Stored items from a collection
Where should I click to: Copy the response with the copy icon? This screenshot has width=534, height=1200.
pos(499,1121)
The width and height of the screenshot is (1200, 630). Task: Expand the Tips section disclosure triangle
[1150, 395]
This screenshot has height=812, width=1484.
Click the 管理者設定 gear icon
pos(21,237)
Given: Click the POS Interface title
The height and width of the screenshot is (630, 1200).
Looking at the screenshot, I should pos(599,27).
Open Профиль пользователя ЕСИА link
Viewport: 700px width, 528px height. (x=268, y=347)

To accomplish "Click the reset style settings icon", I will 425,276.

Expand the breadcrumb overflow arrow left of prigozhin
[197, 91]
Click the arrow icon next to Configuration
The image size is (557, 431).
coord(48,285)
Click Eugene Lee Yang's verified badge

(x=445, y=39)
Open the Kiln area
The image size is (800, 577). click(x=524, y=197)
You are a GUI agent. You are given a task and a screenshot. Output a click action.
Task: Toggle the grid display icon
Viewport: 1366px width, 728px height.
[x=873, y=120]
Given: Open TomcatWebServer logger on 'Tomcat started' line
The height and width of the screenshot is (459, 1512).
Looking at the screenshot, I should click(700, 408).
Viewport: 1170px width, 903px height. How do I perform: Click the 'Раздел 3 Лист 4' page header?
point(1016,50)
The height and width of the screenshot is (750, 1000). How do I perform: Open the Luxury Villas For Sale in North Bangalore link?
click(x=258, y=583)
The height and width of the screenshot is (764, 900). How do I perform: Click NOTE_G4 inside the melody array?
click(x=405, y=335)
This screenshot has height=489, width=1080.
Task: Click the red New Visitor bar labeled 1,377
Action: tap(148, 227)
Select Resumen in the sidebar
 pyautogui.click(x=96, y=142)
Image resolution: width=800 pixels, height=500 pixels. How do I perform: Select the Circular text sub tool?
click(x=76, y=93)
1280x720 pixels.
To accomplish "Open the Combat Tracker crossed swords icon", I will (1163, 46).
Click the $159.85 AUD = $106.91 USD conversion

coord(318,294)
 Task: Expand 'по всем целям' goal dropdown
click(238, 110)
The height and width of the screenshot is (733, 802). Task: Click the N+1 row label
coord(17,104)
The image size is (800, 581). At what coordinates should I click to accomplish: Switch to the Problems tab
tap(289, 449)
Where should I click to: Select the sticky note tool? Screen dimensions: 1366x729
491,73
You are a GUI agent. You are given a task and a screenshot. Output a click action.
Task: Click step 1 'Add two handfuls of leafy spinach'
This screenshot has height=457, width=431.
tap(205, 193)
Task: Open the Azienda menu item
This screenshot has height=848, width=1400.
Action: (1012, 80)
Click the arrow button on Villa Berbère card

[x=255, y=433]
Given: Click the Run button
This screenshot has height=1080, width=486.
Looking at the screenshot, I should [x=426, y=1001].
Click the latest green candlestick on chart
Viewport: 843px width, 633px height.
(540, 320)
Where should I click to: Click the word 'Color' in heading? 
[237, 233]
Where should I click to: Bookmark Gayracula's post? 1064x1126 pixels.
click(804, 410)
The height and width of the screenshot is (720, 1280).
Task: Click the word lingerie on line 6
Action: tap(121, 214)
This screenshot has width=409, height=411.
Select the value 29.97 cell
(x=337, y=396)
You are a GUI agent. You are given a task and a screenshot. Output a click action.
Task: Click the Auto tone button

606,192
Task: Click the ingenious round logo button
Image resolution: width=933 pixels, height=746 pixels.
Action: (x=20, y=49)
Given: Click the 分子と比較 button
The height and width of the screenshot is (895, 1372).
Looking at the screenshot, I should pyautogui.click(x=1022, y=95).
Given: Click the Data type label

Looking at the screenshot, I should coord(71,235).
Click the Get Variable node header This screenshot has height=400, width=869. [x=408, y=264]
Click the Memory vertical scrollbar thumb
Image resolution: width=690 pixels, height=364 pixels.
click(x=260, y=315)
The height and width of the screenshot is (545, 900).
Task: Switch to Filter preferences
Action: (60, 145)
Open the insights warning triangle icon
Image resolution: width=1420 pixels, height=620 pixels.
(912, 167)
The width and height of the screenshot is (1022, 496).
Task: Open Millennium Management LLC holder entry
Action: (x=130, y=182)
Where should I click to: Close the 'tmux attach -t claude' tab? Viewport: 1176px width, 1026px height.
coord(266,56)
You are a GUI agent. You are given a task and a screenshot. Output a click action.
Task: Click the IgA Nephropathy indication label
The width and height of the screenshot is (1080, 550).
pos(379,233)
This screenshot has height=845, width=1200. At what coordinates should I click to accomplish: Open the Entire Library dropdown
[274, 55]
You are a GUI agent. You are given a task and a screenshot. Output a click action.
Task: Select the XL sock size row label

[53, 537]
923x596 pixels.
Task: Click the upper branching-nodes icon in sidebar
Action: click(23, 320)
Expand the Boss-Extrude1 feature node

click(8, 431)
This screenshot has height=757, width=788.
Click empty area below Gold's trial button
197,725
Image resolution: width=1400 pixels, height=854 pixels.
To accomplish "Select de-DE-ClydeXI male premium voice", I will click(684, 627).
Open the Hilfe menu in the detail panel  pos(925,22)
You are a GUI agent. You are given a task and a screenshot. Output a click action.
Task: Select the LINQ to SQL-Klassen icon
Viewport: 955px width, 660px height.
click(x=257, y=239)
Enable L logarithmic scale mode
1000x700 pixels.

— What you will do —
Looking through the data above, count the lines that include the string "menu" and give only the count.

— Task answer —
2